During Sunday night’s game there was a definitive moment that excited me. Lillard was going for a hand off and was tripped up by Chris Paul, that’s when DeAndre Jordan reached for the ball and ended up grabbing Lillard’s shoulder as well. On Portland’s official website, they released a video replay of the situation and titled it “Clippers get Lillard ‘Damegry’.” At this point in the game, there was 3:30 left in the first half and the score was tied. I thought for sure this would send Lillard into LT a.k.a. “Lilliard Time” and would help the Blazers secure a lead going into halftime. No such luck as the Blazers finished the half 1-for-8.

This is where the Blazers need to improve if they want to have the chance of taking down the Clippers. They need some timely LT and win the waning moments of each half. This has always been a priority of head coach Terry Stotts as he frequently saves timeouts in order to draw up a quick play and exploit each possession, sometimes in order to get the 2-for-1 shot opportunity.

Other times exploiting the possession battle isn’t very exciting. On Sunday, Stotts decided to employ the ‘Hack-a-DeAndre’ tactic and it worked, kind of. The Blazers had five more field goal attempts despite the Clippers having less turnovers and more rebounds. Jordan even helped the Blazers by shooting only 8-for-18 from the stripe. If Portland continues to utilize this strategy–which I think and hope they do–then the offense needs to step up and start making shots.

I was disappointed when I looked over the box-score after the game. Al-Farouq Aminu took more shots than CJ McCollum and that just can’t happen. While CJ didn’t have the best shooting night, the Blazers need him to be rolling if they want to win. I think Aminu’s best role on the team is more of a third option scorer and first option defender.

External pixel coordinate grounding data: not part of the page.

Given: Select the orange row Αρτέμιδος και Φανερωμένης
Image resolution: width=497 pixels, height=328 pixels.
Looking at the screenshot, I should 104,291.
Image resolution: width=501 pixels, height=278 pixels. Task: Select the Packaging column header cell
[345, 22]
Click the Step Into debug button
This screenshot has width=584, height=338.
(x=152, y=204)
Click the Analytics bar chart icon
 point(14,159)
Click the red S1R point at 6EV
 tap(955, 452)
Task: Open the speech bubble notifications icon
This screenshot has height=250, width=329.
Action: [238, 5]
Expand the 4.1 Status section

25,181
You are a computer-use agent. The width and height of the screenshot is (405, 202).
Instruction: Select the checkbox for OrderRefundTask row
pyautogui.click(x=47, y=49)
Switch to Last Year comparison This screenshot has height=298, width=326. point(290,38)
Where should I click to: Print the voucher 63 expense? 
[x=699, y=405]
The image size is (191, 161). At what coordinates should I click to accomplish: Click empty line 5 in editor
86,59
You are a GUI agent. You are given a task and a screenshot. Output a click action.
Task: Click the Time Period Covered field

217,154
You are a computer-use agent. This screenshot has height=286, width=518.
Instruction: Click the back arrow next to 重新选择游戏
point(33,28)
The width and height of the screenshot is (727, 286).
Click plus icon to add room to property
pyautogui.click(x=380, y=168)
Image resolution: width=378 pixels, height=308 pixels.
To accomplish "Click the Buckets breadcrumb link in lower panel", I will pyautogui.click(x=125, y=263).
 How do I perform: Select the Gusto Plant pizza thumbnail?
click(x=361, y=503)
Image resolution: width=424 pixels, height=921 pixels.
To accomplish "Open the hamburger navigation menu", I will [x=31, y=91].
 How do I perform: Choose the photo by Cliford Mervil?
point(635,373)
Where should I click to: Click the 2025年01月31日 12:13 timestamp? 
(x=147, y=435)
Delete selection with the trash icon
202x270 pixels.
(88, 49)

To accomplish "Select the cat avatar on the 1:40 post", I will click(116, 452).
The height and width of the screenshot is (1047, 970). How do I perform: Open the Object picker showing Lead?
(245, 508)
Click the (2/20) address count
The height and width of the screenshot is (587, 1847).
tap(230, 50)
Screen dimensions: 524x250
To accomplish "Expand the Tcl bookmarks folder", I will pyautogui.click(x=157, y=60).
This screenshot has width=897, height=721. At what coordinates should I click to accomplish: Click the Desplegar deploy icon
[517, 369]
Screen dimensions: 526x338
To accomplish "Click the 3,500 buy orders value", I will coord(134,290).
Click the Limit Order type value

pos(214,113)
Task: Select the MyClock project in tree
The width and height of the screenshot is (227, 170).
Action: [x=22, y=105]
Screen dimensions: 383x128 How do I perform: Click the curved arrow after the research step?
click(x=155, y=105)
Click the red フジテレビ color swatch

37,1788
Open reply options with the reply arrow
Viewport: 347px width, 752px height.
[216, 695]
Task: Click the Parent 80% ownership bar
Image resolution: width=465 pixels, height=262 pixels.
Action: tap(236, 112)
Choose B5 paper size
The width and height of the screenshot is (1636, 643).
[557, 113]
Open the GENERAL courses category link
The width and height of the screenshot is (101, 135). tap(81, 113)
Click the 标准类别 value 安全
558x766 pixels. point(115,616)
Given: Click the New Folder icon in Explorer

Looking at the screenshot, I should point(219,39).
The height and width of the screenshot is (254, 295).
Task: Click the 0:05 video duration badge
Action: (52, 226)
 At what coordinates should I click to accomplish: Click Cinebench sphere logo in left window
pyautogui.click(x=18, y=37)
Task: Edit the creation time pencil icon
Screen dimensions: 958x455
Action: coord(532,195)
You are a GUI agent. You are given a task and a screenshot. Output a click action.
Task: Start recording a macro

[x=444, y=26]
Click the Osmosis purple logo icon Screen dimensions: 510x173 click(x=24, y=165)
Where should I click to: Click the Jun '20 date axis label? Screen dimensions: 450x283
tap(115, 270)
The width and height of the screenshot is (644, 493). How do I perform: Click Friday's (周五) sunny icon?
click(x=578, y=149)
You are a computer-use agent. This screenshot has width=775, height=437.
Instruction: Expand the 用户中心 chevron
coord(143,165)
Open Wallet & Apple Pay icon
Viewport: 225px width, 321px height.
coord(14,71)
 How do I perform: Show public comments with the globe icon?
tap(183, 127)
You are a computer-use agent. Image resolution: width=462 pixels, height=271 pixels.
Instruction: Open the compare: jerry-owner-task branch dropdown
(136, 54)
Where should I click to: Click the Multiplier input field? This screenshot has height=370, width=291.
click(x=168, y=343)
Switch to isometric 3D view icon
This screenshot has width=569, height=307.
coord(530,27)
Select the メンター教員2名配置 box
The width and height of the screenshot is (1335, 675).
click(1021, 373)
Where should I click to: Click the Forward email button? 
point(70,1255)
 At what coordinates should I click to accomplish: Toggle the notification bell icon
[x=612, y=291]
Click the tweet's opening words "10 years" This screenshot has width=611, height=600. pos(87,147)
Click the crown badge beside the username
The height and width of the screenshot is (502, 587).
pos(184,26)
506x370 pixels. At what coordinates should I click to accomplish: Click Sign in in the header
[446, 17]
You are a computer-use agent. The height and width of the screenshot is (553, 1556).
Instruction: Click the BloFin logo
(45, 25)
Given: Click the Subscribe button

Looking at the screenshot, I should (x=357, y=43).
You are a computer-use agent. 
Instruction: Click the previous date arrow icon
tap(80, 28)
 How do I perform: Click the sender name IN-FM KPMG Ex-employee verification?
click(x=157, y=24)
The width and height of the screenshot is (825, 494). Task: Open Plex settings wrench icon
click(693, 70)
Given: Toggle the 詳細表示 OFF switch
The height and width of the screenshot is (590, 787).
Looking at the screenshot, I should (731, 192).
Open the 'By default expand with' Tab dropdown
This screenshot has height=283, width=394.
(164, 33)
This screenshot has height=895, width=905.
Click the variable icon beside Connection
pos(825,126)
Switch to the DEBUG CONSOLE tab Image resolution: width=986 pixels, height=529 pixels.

Aminu was tasked for most of the night to defend Clippers’ five time all-star Blake Griffin. For the most part Griffin was held at bay offensively. Making him a non-factor will be key to Portland’s success this postseason.

A silver lining in Sunday night’s loss was the play of Gerald Henderson. He and Chris Kaman were the only two Blazers who didn’t have a negative plus-minus–Kaman only played eight minutes during garbage time and had plus two. Granted Henderson netted a zero, but still he proved he could be affective when his teammates weren’t pulling their share of the load. His 16 points on Sunday was good enough to be the second best scorer behind Lillard’s 21 points.

With all things considered the rivalry between the Clippers and Blazers is growing quick. Tempers flared more than once and that shows that both teams want to win at all costs. When both teams display that mentality the most likely outcome is an ultra-competitive game. Though that mentality wasn’t blatant for the Blazers throughout game one, expect much more moving forward.